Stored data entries
----------------
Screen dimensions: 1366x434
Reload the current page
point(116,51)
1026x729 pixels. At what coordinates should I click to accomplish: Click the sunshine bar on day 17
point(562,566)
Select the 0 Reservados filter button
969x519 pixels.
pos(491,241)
----------------
▶ [Problem requirements]
All of the data above should be set down word for word.

▶ [Answer to the problem]
Screen dimensions: 1366x434
Reload the current page
point(116,51)
1026x729 pixels. At what coordinates should I click to accomplish: Click the sunshine bar on day 17
point(562,566)
Select the 0 Reservados filter button
969x519 pixels.
pos(491,241)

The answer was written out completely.